Why Stuttgart made sense
Andres was direct about his reasons for leaving: "The sports project fit what I wanted — to make the leap to professional soccer and have the opportunity to gain experience and minutes of play." He also credited Stuttgart coach Sebastian Hoeness specifically, saying the manager "convinced me" and "gave me that confidence" before he'd even signed.
That kind of clarity in a young player's decision-making is encouraging. He wasn't chasing money or a bigger name — he was chasing game time. Stuttgart gave him that, and the numbers back it up.
He was also warm about former Madrid B coach Álvaro Arbeloa, calling him "the best communicator I've ever had" — someone who told him hard truths when he needed them. Arbeloa's arrival at Real Madrid Castilla has since opened more doors for youth players, which is part of why Andres keeps one eye on the club even while settled in Germany.
The Stiller question in the background
Andres also touched on the reported Real Madrid interest in his Stuttgart teammate Angelo Stiller, turning it into something refreshingly human: "We joked a little — 'Are you going there? Do I go and you go?'" His assessment of Stiller was unambiguous: "He is our best player, he is spectacular... a top-class player who could play for any team."

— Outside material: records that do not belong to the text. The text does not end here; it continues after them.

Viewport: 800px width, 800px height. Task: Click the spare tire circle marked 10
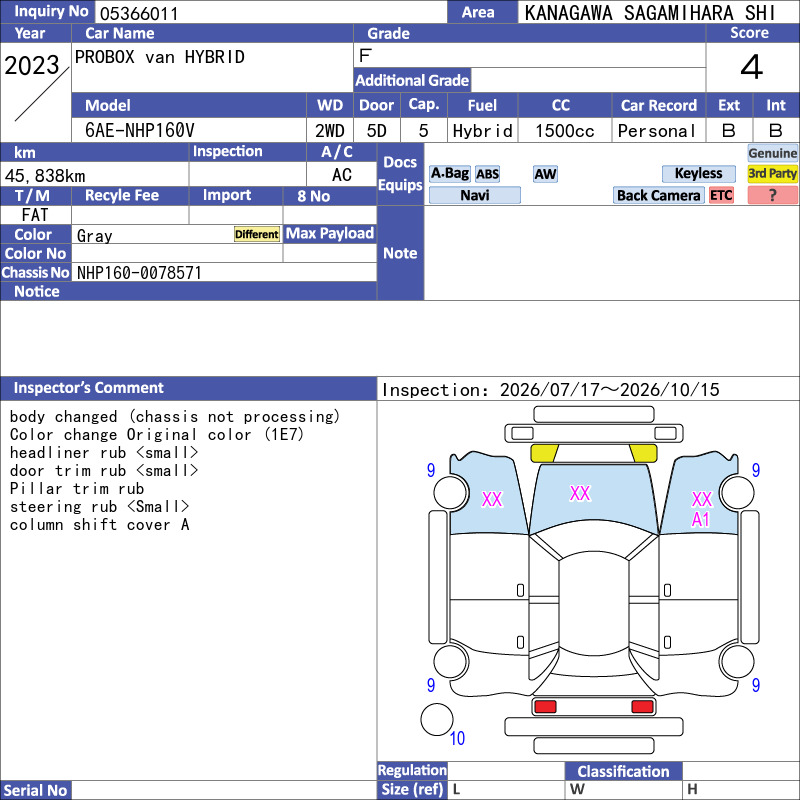tap(437, 719)
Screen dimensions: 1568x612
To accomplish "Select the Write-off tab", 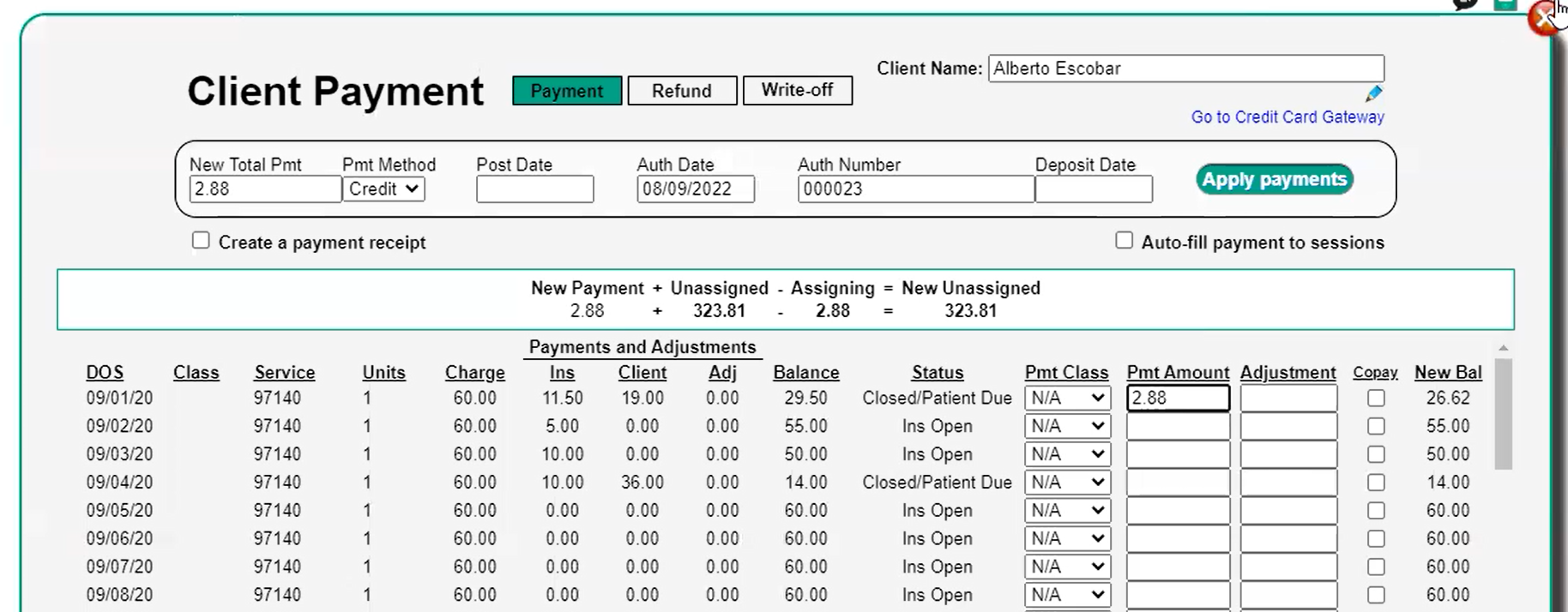I will point(797,90).
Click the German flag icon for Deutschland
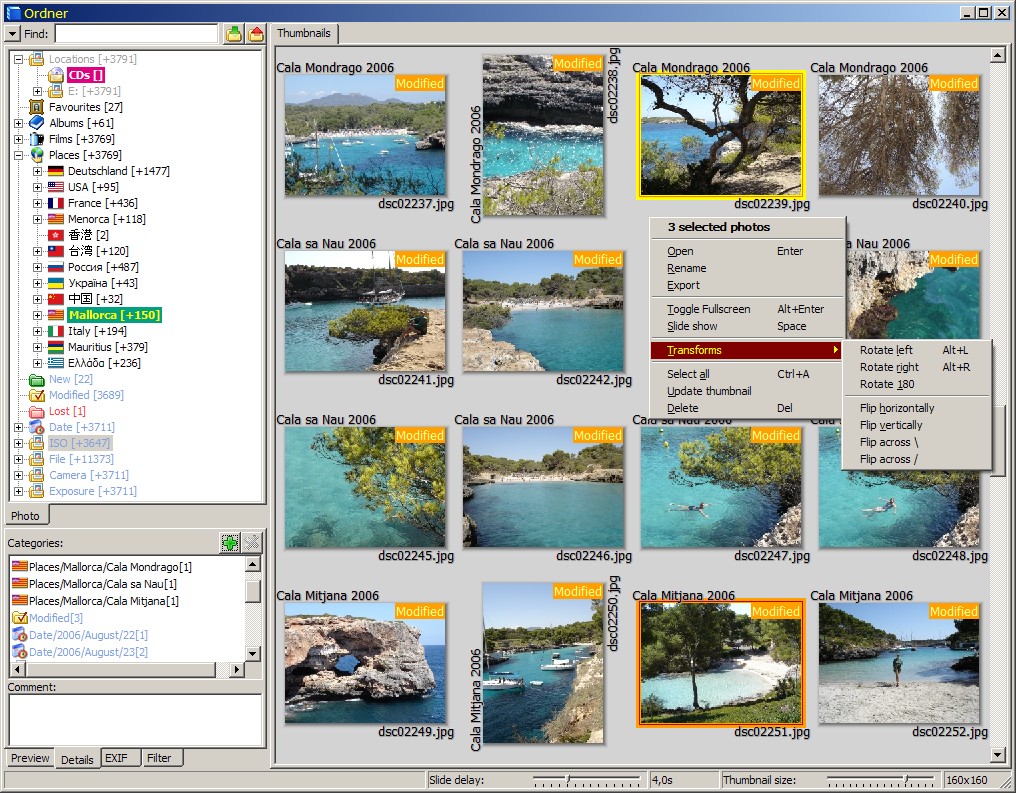This screenshot has width=1016, height=793. [56, 171]
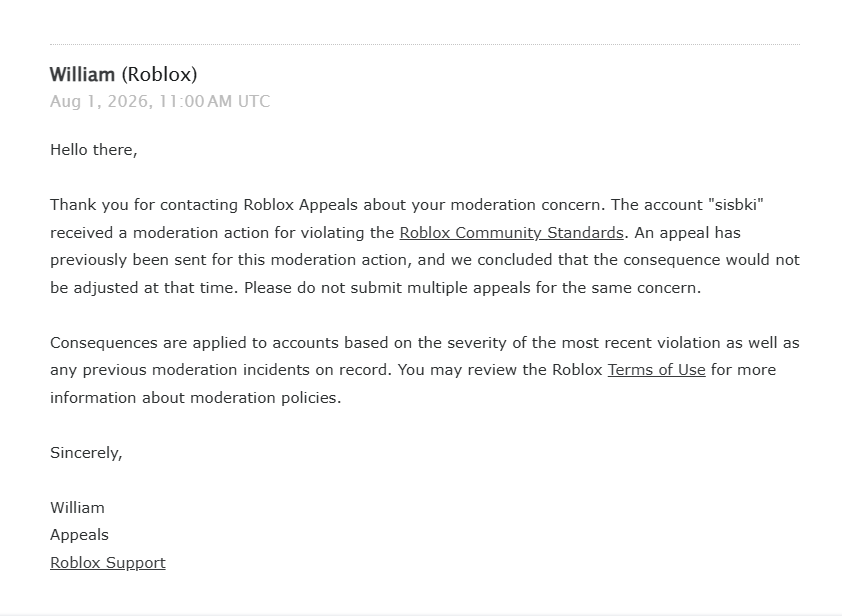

If Stiller does eventually move to Madrid, and Andres continues developing at this rate, the joke might end up with both of them in white. For now though, Stuttgart are getting the better end of this arrangement — a motivated, settled La Fábrica graduate who wanted to be there from the start.
"When the time comes, we'll talk and see what options we have." For a 20-something still finding his feet in the Bundesliga, that's exactly the right attitude.